Polícia apresenta indiciamento em coletiva
Quase um ano após duas pessoas morrerem afogadas na piscina do Recife Monte Hotel, localizado em Boa Viagem, Zona Sul da capital, a Polícia Civil indiciou o diretor presidente da rede de hotelaria e o gerente do estabelecimento por homicídio culposo, quando não há a intenção de matar. De acordo com as investigações, os dois foram negligentes com relação a normas de segurança do equipamento de lazer. Eles responderão em liberdade.
As mortes ocorreram em março de 2016. Os detalhes da conclusão do inquérito foram divulgados, nesta quinta-feira (12), durante coletiva de imprensa. Segundo o inquérito, um declive brusco na piscina, de 1,5 metro para 2,6 metros, foi a principal causa para os dois óbitos.
Pela norma da Associação Brasileira de Normas Técnicas (ABNT), o desnível máximo permitido em piscinas com profundidade de até 1,8 metro não pode passar de 33%. No local das mortes, o declive é de 81%.

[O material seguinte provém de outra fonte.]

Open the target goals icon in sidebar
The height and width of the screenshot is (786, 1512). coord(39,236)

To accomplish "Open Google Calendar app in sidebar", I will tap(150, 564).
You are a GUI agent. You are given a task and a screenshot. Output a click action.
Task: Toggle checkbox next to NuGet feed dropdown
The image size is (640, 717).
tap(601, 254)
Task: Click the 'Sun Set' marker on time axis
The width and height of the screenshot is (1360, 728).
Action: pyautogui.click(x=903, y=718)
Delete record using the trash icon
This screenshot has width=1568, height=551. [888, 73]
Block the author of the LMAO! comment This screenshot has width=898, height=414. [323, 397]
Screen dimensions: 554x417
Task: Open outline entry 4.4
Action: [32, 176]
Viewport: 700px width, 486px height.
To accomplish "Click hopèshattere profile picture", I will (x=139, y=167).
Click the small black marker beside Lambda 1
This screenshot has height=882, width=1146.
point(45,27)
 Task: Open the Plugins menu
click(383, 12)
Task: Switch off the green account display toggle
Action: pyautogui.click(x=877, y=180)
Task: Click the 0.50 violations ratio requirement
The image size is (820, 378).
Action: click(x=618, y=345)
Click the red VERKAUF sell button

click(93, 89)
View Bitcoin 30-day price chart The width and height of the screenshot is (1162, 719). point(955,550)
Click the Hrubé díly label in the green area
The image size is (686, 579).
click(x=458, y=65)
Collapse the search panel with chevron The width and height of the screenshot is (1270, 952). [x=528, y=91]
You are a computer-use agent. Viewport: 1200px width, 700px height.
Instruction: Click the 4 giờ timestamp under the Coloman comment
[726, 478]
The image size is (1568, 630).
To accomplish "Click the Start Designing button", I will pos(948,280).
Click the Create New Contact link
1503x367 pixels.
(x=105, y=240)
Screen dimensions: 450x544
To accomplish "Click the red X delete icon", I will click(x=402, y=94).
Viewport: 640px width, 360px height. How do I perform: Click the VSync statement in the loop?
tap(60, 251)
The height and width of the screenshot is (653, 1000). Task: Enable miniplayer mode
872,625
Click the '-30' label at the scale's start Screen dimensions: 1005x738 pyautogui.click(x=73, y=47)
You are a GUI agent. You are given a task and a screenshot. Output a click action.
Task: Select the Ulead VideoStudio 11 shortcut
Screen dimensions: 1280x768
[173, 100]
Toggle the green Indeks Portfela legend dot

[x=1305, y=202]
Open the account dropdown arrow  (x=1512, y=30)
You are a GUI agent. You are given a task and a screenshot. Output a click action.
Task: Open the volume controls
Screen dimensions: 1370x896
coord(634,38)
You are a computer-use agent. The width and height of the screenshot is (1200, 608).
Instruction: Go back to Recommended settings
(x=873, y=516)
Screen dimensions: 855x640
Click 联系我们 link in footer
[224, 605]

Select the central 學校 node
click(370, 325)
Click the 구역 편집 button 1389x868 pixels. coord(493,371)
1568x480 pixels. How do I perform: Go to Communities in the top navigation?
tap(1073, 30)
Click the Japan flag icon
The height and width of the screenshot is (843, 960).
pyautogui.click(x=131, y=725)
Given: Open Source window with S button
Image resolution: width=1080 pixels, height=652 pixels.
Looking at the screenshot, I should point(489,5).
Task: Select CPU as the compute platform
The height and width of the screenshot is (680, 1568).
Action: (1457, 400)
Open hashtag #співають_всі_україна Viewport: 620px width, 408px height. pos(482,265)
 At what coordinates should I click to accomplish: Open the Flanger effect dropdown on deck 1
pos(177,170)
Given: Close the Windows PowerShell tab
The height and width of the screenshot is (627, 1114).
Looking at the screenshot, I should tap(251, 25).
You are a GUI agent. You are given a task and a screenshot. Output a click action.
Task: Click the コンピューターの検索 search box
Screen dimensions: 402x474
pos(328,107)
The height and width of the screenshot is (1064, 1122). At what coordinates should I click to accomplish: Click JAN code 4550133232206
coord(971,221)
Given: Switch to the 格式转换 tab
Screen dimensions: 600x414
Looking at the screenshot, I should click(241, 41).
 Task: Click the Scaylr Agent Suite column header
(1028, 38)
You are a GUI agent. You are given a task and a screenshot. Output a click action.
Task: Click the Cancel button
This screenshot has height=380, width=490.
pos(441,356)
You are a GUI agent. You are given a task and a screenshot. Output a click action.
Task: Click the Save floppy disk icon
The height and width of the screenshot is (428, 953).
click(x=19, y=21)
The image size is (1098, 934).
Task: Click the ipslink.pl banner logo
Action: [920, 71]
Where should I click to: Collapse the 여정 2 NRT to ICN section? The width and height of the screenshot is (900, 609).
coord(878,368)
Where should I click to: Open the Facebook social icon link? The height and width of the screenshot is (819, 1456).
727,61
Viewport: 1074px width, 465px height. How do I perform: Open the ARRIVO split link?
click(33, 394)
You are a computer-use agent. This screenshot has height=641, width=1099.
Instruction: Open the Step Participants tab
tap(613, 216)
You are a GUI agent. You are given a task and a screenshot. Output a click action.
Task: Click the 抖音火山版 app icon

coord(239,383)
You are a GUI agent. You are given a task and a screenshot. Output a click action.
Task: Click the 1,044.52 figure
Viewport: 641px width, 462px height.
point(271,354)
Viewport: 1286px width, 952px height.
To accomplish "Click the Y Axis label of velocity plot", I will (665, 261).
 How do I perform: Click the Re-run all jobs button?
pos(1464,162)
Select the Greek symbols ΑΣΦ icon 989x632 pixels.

O hotel, conforme a Polícia Civil de Pernambuco, também não cumpria as normas de segurança exigidas. Não havia, por exemplo, placas indicando a mudança de profundidade, guarda-vidas e materiais de primeiros socorros, além de medicamentos para reanimação, como adrenalina.
Ao todo, segundo o perito Sérgio Almeida, o hotel descumpriu duas leis estaduais, seis normas técnicas, três leis municipais e um decreto. Desobedecendo mais uma norma, o hotel teria que colocar uma rede de proteção ao desativar a área da piscina.
"Ele [hotel] deveria ter posto rede ou gradil de proteção para que ninguém pudesse adentrar na piscina. Todas as falhas tiveram sua parcela de culpa nas mortes", explicou o perito, ao pedir uma fiscalização mais severa em ambientes com piscina coletiva.
"Toda a empresa tem seu dever de diligência e de observar a sua função social. Nesse caso, houve omissão e negligência. Houve problema de gestão e de investimento financeiro, já que uma efetiva reforma da piscina dependia da deliberação de recursos pela diretoria. Havia a previsibilidade de que poderia ocorrer um acidente ou morte, vez que não houve cumprimento das normas", pontuou o delegado Carlos Couto.
Casos
No dia 6 de março de 2016, o turista paulista Bruno Guilherme Ribeiro, de 22 anos, morreu afogado na piscina do hotel. A polícia acredita que o óbito tenha ocorrido entre às 17h40 e 18h40, quando o corpo foi encontrado.
Durante as investigações, foi constatado que ele não sabia nadar. Uma prima teria conversado com a vítima horas antes da morte e pedido cuidado por estar sozinho no local.
Pouco tempo depois, no dia 23, a funcionária da prefeitura do Recife Anne Trindade Brasil, 31 anos, foi achada quase sem vida, por hóspedes, às 18h30. Um médico, que estava no local, tentou reanimá-la, mas a vítima não resistiu e morreu na área da piscina. Ambas as mortes ocorreram em um horário que a piscina já deveria estar desativada. A polícia realizou, ao todo, cinco perícias no lugar.
"A piscina hoje deveria estar interditada. Órgãos fiscalizadores como prefeitura, o Crea, a Vigilância Sanitária e Corpo de Bombeiros deveriam ter determinado esse procedimento. Ao enviar esse inquérito para a Justiça, a polícia civil instruirá esse processo é, com certeza, haverá a interdição", completou o diretor de Polícias Metropolitanas, Joselito Kehler.